Detroit — Facing federal detention, Birmingham attorney Charles T. Busse pleaded guilty to felony bribery charges on Thursday after a federal judge lashed out at him for reneging on a proposed plea agreement.
U.S. District Judge Avern Cohn accepted Busse’s guilty plea on four felony charges in connection with a bribery scheme involving an U.S. Immigration and Customs Enforcement special agent.
Earlier, Cohn lashed out at Busse when the attorney appeared before him Thursday for what was supposed to be a hearing to plead guilty to conspiracy to defraud the United States, bribery of a public official and tax evasion.
But when Busse’s attorney, David Griem, said he only wanted to plead guilty to two of the four criminal counts after he signed an agreement with the government to plead guilty to all four, Cohn grew angry and said Busse could not be trusted.
“The court is not be trifled with. … Busse is an officer of the court, and he knows,” Cohn said.
After a 15-minute recess, Busse returned and agreed to plead guilty to all four charges in the case. Cohn accepted his plea, which means Busse has been convicted of a crime and can no longer practice law in Michigan under Michigan court rules.
Under the terms of the plea agreement, he faces 30 to 37 months in prison. No sentencing date has been set.
Before taking the plea, Cohn asked Busse if anyone had coerced him to take this plea and added, “I made some extreme comments earlier. They are not part of this agreement.”
Busse responded: “I understand, your honor.”
Busse, 57, of Birmingham, declined comment after court. He is accused of paying the ICE agent to obtain deportation deferrals and other immigration benefits for his clients.
The agent, Clifton Divers, 48, of Detroit, is accused of misusing his position to obtain multiple deferrals of deportation and other immigration benefits for non-citizen foreign nationals in return for more than $5,000 and free legal services, court documents show.
At the end of Thursday’s hearing, Assistant U.S. Attorney Bruce Judge said the government does not want Busse detained.
Cohn said he understood and then added: “Judges are supposed to be part of the solution — not part of the problem.”
Outside court, two of Busse’s clients said they came to the hearing to show support for Busse who helped them bring their family together.
Carlos Ortiz and his wife, Juana Garcia, said they retained Busse who help Ortiz legally bring his wife from Mexico to the United States.
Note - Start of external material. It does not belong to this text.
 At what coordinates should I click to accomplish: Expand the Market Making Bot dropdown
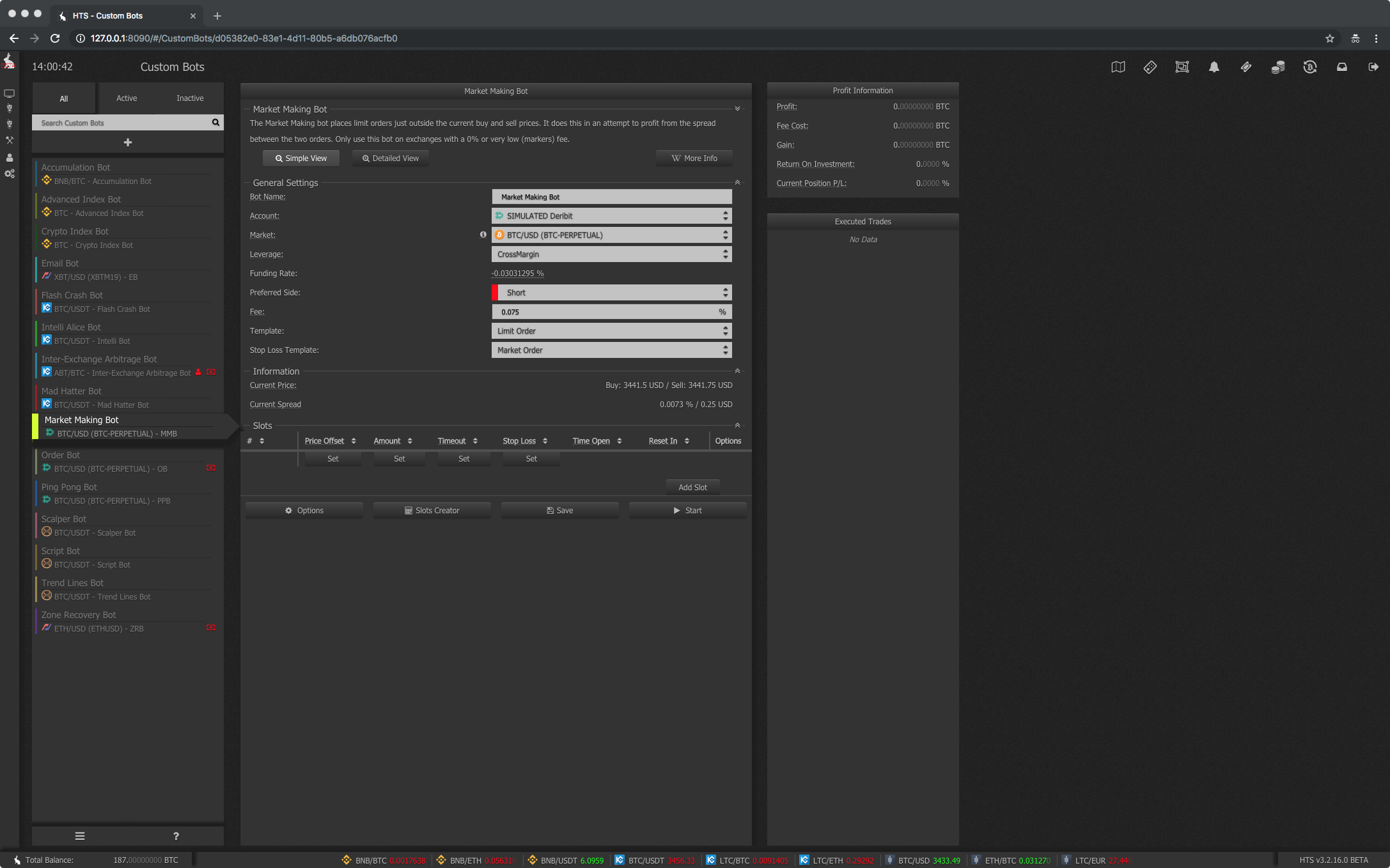[737, 109]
They are in the process of bringing over their 15-year-old daughter from Mexico with Busse’s help and will do the same for their 16-year-old son.
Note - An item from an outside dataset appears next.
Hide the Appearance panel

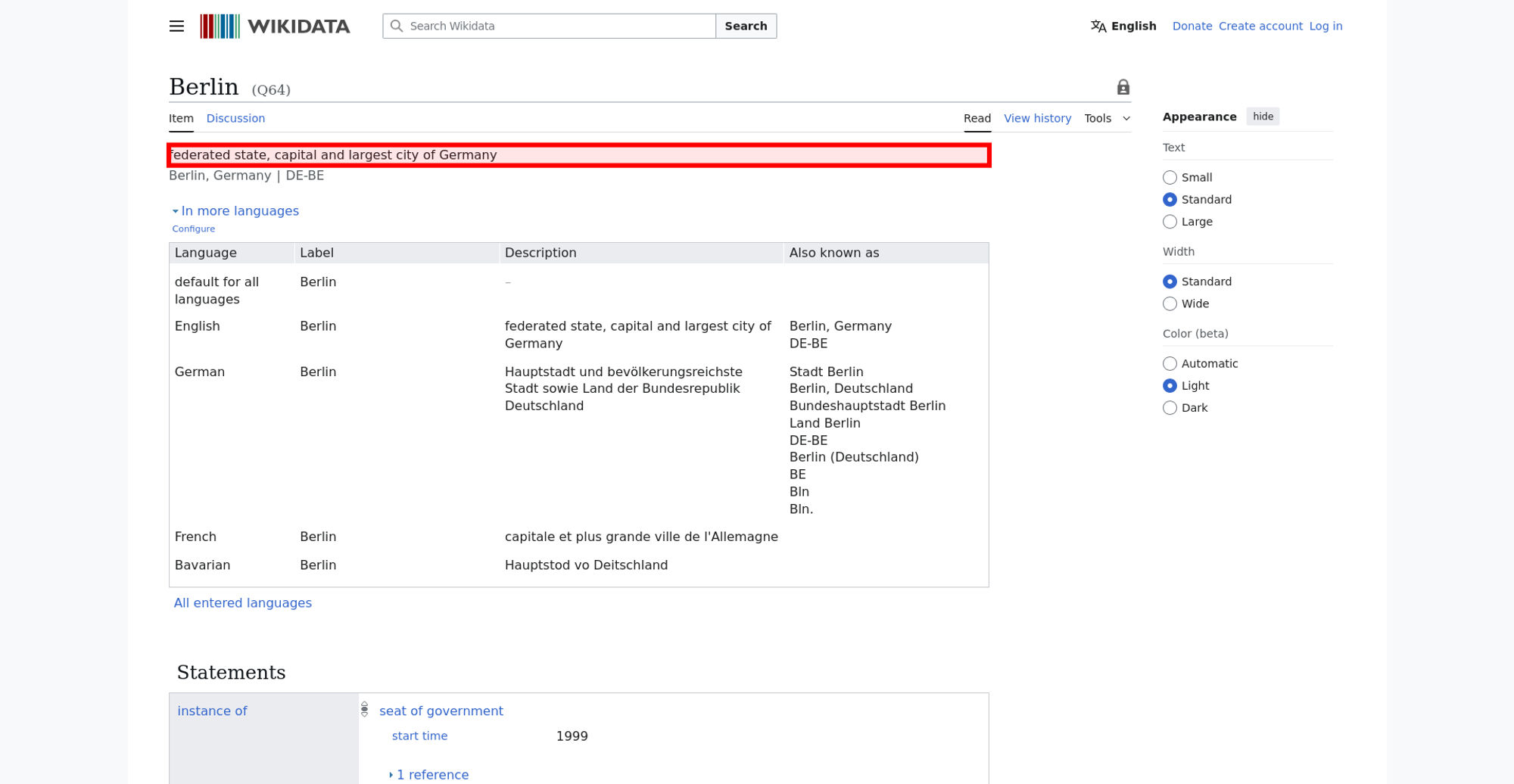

“He got my family together. He is a very fair man,” Ortiz said.
Busse, who also has law offices in Rochester Hills and Dearborn, took money from clients to obtain illegal deferrals from the immigration agency, prosecutors allege, between 2009 and 2015.
Busse allegedly fabricated information on criminal activities to use as staged cooperation with the immigration agency, when the clients had no personal knowledge of the events, court records show.
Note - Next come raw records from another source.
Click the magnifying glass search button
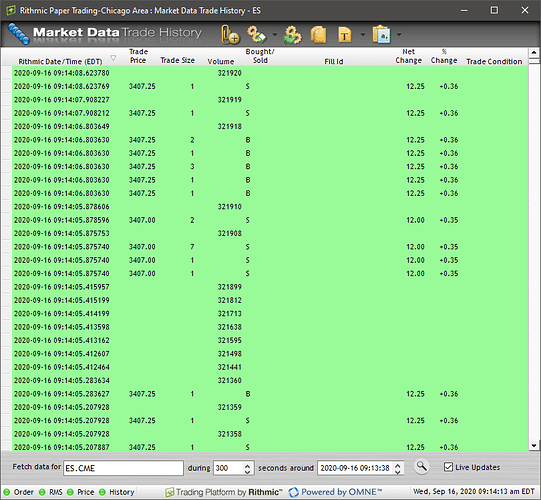 click(421, 467)
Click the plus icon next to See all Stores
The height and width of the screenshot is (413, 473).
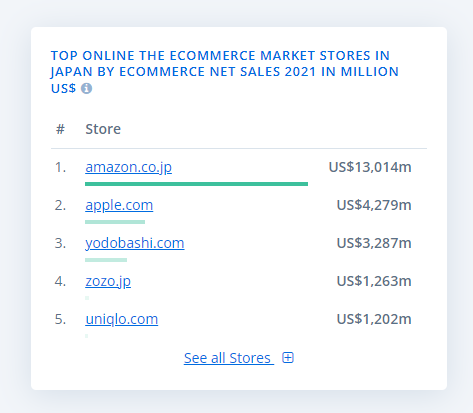[x=288, y=358]
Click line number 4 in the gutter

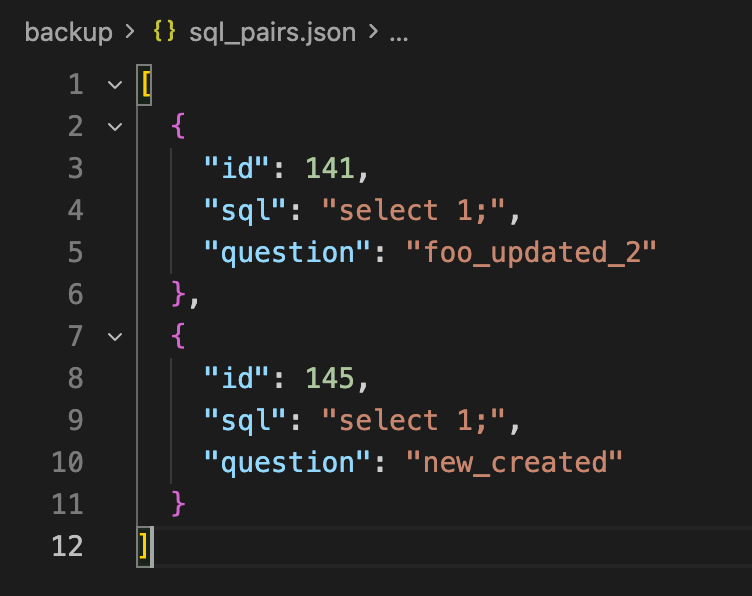[x=76, y=210]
Busse would tell his clients to provide the false information to federal law enforcement agents and conceal the fact that Busse had been retained as their attorney, the complaint alleges.
For his role in the scheme, Divers allegedly provided false information to the immigration agency to obtain deferrals of deportation and other immigrant benefits for clients of Busse.
Divers was indicted by a grand jury with conspiring to impair, obstruct and defeat the lawful function of the U.S. Department of Homeland Security by dishonest means. He also is charged with destruction and falsification of records to obstruct an official investigation by the Office of Inspector General of the U.S. Department of Homeland Security.
The crimes and carry maximum penalties of between five and 20 years.
In one case from 2009, Busse took $15,000 from an Albanian national who was subject to an order of deportation. Busse contacted Divers on behalf of the client asking for help.
Divers allegedly sent an email to an office at the U.S. Department of Homeland Security that falsely stated the man was assisting in an official investigation.
Prosecutors said the man was not helping federal law enforcement, but because of Divers’ email, the man was deferred for deportation.
In 2001, Busse was indicted by a grand jury in Detroit on charges of bribery and extortion while he was a member of the Warren City Council and a trustee of the city’s employee retirement system in 1996-97.
He was acquitted of all the charges in 2003.
The grand jury had alleged Busse demanded money from Meadowbrook Securities after it became a designated broker of record for the retirement system. An employee of Meadowbrook allegedly paid Busse $1,000 in a restaurant bathroom in 1996.
Busse also allegedly accepted a trip to Windsor from the company in exchange for business from the city. Busse resigned from the council on April 18, 1997.
Busse’s attorney, David Griem, did not return a call seeking comment.